Le travail de l’historienne Nina Valbousquet met au jour le bilan sinistre de l’action du Saint-Siège lors de la Seconde Guerre mondiale.
En 1963, le dramaturge Rolf Hochhuth suscita l’émotion en dénonçant les coupables silences du Vatican à l’égard de la Shoah. Face à la destruction des Juifs d’Europe, Pie XII s’était tu. De fait, le pape n’a jamais publiquement dénoncé les crimes du nazisme ; mais l’on aurait pu imaginer que ses diplomates et les réseaux catholiques aient préféré l’action dans la pénombre et la discrétion au fracas du verbe. Encore fallait-il, pour en juger, pouvoir accéder aux archives pontificales, closes durant des décennies. Ouvertes en 2020, elles ont permis à Nina Valbousquet de dresser un bilan sinistre de l’action du Saint-Siège, en s’appuyant sur une documentation exemplaire.

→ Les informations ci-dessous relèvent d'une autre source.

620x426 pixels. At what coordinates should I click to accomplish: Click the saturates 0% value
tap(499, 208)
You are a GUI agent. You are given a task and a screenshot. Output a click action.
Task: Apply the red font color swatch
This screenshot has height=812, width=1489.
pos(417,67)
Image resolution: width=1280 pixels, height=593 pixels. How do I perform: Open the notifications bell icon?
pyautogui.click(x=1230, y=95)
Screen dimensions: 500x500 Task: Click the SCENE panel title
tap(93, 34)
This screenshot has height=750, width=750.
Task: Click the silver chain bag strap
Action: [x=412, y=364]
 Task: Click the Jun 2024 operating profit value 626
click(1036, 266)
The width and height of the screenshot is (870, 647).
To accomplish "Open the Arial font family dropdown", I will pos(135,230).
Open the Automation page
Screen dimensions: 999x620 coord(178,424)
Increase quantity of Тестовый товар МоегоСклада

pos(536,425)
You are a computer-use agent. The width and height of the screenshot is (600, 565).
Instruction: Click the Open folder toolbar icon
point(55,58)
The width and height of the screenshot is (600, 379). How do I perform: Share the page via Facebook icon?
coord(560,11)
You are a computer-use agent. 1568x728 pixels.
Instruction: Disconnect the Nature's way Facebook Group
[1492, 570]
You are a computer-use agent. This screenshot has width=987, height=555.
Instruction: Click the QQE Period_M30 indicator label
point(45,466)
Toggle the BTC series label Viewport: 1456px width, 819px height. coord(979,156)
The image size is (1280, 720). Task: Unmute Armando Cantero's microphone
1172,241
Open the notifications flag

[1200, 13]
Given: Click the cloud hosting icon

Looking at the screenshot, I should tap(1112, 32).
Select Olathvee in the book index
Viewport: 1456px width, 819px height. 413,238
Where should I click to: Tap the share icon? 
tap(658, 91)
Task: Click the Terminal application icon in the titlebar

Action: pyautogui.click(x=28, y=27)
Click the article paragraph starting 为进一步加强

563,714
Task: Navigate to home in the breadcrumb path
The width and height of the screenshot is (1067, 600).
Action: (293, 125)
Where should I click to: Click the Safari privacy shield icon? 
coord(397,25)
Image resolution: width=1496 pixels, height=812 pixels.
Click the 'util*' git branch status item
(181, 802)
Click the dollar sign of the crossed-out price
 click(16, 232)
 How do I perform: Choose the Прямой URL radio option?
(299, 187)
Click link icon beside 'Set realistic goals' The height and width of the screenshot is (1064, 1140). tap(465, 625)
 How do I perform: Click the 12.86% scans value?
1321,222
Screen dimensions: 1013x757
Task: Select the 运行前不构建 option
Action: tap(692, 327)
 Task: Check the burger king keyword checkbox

L’Eglise catholique, il est vrai, baignait à de rares exceptions près dans une culture antisémite qui tenait le peuple du livre pour déicide, et jugeait que les Juifs étaient perfides et ingrats. Elle acceptait donc les politiques antisémites, à condition qu’elles ne versent pas dans l’excès. En tant qu’Etat, le Vatican prônait par ailleurs une ligne neutraliste, pour ne pas s’exposer aux attaques en partialité qu’il avait subies pendant la Première Guerre mondiale. Ajoutons, enfin, que Rome honnissait le bolchevisme. Autant d’éléments qui ne préparaient guère le successeur de Pierre à embrasser la défense des Juifs, malgré le péril de mort qui les visait.
Grande prudence
Si le Vatican ne resta pas les bras ballants face au drame qui se jouait, il se montra pour le moins sélectif dans l’aide qu’il apportait aux réprouvés. Il aida prioritairement les convertis que traquaient les nazis et leurs séides, et de temps à autre se montra sensible au sort des proscrits. Lors des rafles qui visèrent la communauté juive de Rome, en octobre 1943, les églises et les couvents s’ouvrirent aux hommes et aux femmes que la machine génocidaire traquait. En d’autres termes, ce sont d’abord les intérêts de l’Eglise et des considérations humanitaires qui guidèrent parfois la politique du pontife, sans qu’il ne se départît pour autant d’une grande prudence, afin d’éviter le risque de l’instrumentalisation politique, de ménager l’image de son Etat, et de ne pas déclencher de représailles, d’autant que Rome se méfiait de l’influence (bien entendu nuisible) des Juifs. Grâce à son réseau diplomatique et aux clergés nationaux, le Vatican était pourtant bien informé des massacres qui se perpétraient à l’Est. C’est dire que la réponse qu’il apporta ne fut pas à la hauteur de l’histoire.
Loin de prendre la mesure de l’événement inouï que représente la Shoah, le Vatican, convaincu que la Seconde Guerre mondiale ne différait guère de la Première, afficha une forme d’autosatisfaction lorsque les canons se turent. Il avait, affirmait-il, fait de son mieux. Pire, il tonna contre l’ingratitude des Juifs qu’il avait contribué à sauver, ce que révèle l’affaire Finaly : lorsque la famille juive de ces deux enfants cachés tenta de les récupérer à la Libération, l’Eglise appuya la tutrice catholique qui refusait de les rendre, en arguant qu’ils avaient été baptisés. De même, le Vatican ne protesta pas quand se produisit le pogrom de Kielce, en Pologne, en 1946. Autrement dit, les préjugés anti-judaïques se maintinrent des décennies durant. Au demeurant, Rome n’observa pas la même retenue à l’égard de l’Allemagne hitlérienne. Elle appela à la clémence, demandant même l’indulgence pour certains bourreaux nazis. Au total, les silences de Pie XII entachèrent à jamais l’image du Vatican. Car Nina Valbousquet montre bien que par-delà le pape, toute une administration réagissait plus ou moins à l’unisson, à commencer par Angelo Dell’Acqua, chargé du dossier de l’aide aux Juifs, qu’un antisémitisme forcené inspirait. Tous les prélats ne réagirent cependant pas comme leur chef spirituel qui, enfermé dans de fausses logiques, fut infidèle aux enseignements moraux de son Eglise comme le confirme ce livre salutaire.
Nina Valbousquet, les Ames tièdes : le Vatican face à la Shoah, La Découverte, 468 pp., 26 € (ebook : 19,99 €).